(Dataset excerpts)
◆ ◆ ◆
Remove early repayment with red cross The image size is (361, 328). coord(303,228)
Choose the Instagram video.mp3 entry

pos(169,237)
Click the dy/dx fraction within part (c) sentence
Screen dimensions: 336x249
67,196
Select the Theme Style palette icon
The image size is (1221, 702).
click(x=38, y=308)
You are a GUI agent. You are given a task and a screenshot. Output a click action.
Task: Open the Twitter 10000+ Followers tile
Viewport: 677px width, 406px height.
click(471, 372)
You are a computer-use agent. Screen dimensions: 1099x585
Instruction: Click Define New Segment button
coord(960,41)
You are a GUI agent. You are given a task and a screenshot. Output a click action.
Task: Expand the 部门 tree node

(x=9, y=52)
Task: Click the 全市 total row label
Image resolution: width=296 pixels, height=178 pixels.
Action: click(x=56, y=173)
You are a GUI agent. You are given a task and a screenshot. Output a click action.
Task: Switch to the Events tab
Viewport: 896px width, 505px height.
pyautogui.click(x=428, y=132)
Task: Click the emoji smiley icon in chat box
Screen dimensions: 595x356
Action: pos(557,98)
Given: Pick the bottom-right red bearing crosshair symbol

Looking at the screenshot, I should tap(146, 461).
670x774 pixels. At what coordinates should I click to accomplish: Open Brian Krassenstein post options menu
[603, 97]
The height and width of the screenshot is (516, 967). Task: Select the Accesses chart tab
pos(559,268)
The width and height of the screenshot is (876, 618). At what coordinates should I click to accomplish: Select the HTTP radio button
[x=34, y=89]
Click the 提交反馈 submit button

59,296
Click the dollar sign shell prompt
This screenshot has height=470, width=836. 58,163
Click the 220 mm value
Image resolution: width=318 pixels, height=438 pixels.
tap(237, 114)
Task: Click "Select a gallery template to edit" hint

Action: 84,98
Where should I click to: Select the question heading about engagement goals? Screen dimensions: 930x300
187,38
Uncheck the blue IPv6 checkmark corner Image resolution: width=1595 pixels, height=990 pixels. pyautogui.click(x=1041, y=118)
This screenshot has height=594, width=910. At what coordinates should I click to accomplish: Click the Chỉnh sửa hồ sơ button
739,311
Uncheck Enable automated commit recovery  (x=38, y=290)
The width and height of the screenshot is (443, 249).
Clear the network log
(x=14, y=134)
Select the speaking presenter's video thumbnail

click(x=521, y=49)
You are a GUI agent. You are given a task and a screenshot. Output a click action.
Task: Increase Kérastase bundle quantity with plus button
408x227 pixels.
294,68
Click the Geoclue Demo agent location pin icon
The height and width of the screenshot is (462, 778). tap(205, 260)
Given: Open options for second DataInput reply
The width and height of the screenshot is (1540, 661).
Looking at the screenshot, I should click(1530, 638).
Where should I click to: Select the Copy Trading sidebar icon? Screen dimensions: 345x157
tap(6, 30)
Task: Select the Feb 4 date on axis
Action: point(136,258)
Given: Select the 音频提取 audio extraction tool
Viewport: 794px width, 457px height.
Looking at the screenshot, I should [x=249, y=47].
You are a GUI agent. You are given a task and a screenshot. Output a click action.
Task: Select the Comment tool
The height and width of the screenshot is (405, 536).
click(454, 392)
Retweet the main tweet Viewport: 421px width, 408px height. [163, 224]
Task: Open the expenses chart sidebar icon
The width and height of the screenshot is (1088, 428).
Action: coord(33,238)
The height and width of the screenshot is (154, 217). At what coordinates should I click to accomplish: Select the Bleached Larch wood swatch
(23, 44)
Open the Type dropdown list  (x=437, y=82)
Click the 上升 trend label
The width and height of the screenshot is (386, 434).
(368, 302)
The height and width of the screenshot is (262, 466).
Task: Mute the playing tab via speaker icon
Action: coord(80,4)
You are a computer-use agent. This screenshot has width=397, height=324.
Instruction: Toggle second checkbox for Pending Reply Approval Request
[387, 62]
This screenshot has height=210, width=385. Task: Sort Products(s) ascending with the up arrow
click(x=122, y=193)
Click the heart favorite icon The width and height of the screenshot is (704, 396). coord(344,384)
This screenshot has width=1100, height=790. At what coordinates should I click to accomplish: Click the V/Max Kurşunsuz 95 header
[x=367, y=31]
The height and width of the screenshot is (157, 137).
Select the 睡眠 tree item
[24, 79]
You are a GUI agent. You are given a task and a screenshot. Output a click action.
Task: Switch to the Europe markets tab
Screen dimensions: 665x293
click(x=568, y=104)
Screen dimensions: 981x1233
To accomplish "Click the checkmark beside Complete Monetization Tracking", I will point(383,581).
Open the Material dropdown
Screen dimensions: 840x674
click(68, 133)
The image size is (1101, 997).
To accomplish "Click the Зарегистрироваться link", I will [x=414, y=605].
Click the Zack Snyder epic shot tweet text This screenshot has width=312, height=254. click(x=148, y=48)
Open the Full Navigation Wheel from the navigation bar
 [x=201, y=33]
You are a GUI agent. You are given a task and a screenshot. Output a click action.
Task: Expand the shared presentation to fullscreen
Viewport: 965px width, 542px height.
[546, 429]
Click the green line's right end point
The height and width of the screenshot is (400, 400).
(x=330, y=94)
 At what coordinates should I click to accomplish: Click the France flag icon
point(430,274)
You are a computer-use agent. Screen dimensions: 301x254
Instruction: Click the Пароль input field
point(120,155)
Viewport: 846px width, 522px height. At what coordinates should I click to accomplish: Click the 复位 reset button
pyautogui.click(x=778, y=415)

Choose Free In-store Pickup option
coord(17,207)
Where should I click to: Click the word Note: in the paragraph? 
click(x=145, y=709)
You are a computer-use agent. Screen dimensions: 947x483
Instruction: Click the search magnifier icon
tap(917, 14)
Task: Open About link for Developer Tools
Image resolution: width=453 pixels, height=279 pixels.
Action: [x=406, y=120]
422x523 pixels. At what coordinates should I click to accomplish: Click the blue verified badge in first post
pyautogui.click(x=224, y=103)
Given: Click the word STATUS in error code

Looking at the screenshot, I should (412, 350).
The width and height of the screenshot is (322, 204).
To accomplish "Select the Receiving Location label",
◆ ◆ ◆
▶ [DIRECTIONS FOR THIS TASK]:
Retype the lines from the one containing "Given: Click the word STATUS in error code" to the last line above. Change nothing and include no others.

▶ [EXERCISE RESPONSE]:
Given: Click the word STATUS in error code

Looking at the screenshot, I should (412, 350).
The width and height of the screenshot is (322, 204).
To accomplish "Select the Receiving Location label",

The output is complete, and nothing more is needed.